- _Text section_
In this example, we consider  molecules with multiple local minima. While these may or may not interconvert in the gas phase or solution at normal temperatures, they always need to be treated separately in geometry optimizations.

For thioformic acid, we generate two closely related initial geometries, and optimize them to two different isomers. This first block generates the default geometry for thioformic acid, and a modified geometry with a stretched H-O bond 

In [None]:
m=Chem.MolFromSmiles('C(=S)O')
ma=Chem.AddHs(m)
AllChem.EmbedMolecule(ma)
mb=Chem.AddHs(m)
AllChem.EmbedMolecule(mb)
mb.GetConformer().SetAtomPosition(4,Point3D(-1.1,0.3,1.3))
mbla=Chem.MolToMolBlock(ma)
mblb=Chem.MolToMolBlock(mb)
p=py3Dmol.view(width=400,height=400,viewergrid=(1,2))
p.addModel(mbla,'sdf',viewer=(0,0))
p.addModel(mblb,'sdf',viewer=(0,1))
p.setStyle({'stick':{},'sphere':{"scale":0.3}})
p.zoomTo()
p.show()

Convert each RDKit geometry into a PySCF geometry and optimize 

In [None]:
elements = [atom.GetSymbol() for atom in ma.GetAtoms()]
ca = ma.GetConformer().GetPositions()
cb = mb.GetConformer().GetPositions()
#print(coordinates)
aa = [(element, coordinate) for element, coordinate in zip(elements, ca)]
ab = [(element, coordinate) for element, coordinate in zip(elements, cb)]
print(atoms)
m3a = gto.Mole(basis="STO-3G")
m3a.atom = aa
m3a.build();
m3b = gto.Mole(basis="STO-3G")
m3b.atom = ab
m3b.build();
mf3a=scf.RHF(m3a)
mf3b=scf.RHF(m3b)
m4a=optimize(mf3a)
m4b=optimize(mf3b)

- _Job 1_
Answer these questions from the thioformic acid text, one line each:
(a) What SMILES string is passed to Chem.MolFromSmiles?
(b) Which basis set is given to gto.Mole?
(c) Which bond is stretched in the modified geometry?
- _Job 2_
Name every distinct method that the thioformic acid text calls on the object p.
- _Job 3_
Write out the stretch of the thioformic acid text from "For thioformic acid, we" through "mbla=Chem.MolToMolBlock(ma)".

- _Dataset records_
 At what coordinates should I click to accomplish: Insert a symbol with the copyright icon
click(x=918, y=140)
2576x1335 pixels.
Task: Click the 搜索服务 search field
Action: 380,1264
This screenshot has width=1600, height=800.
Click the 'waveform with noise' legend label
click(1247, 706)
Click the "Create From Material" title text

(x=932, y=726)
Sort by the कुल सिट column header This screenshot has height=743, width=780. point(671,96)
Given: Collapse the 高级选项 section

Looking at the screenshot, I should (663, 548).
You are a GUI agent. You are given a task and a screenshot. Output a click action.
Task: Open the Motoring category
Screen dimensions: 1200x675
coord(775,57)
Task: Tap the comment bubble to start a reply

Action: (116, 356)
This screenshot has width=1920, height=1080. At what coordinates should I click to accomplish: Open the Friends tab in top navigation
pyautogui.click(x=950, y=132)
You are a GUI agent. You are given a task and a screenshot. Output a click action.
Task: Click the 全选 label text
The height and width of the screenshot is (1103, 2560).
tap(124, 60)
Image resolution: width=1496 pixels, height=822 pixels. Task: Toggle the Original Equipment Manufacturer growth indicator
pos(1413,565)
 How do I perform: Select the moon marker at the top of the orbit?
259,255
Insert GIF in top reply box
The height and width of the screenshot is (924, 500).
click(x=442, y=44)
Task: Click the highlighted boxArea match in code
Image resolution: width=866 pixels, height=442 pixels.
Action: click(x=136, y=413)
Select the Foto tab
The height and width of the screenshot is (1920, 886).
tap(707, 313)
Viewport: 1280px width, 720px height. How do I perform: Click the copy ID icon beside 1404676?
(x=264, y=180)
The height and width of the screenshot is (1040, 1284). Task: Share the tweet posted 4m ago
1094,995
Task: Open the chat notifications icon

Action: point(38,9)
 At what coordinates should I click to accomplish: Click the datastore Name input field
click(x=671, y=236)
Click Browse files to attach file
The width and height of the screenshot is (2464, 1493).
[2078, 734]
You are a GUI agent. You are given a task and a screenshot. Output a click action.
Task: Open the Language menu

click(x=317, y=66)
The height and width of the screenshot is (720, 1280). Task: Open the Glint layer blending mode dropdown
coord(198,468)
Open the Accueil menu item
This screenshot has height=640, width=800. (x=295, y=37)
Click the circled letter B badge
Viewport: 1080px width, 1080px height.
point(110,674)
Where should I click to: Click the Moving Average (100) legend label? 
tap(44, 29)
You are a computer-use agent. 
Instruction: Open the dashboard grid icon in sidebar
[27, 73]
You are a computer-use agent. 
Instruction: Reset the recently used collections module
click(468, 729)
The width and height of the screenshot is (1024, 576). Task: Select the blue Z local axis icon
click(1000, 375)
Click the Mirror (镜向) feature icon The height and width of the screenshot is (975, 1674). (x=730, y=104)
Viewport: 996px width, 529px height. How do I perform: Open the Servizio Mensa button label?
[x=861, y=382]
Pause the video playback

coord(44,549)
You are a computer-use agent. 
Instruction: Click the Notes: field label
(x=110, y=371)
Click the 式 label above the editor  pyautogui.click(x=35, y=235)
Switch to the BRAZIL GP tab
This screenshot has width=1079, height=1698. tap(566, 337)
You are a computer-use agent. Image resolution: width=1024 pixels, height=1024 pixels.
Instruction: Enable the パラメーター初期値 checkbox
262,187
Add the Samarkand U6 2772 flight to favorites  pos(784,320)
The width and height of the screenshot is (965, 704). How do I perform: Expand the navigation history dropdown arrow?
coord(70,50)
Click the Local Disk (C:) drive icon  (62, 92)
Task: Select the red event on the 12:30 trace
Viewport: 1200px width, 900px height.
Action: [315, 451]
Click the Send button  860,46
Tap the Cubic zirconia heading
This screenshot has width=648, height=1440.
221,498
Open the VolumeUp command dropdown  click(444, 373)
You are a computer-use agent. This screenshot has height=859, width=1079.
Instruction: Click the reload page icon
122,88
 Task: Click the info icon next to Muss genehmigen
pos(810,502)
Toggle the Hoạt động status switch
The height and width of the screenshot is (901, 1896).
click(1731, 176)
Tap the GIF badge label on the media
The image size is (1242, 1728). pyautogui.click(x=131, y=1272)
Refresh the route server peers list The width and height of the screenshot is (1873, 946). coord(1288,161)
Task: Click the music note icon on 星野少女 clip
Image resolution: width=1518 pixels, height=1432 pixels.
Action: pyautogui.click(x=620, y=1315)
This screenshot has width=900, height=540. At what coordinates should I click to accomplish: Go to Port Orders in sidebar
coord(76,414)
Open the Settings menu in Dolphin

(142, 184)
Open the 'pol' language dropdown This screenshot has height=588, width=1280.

- _Result 1_
(a) 'C(=S)O'
(b) STO-3G
(c) The H-O bond

- _Result 2_
addModel, setStyle, zoomTo, show

- _Result 3_
For thioformic acid, we generate two closely related initial geometries, and optimize them to two different isomers. This first block generates the default geometry for thioformic acid, and a modified geometry with a stretched H-O bond 

In [None]:
m=Chem.MolFromSmiles('C(=S)O')
ma=Chem.AddHs(m)
AllChem.EmbedMolecule(ma)
mb=Chem.AddHs(m)
AllChem.EmbedMolecule(mb)
mb.GetConformer().SetAtomPosition(4,Point3D(-1.1,0.3,1.3))
mbla=Chem.MolToMolBlock(ma)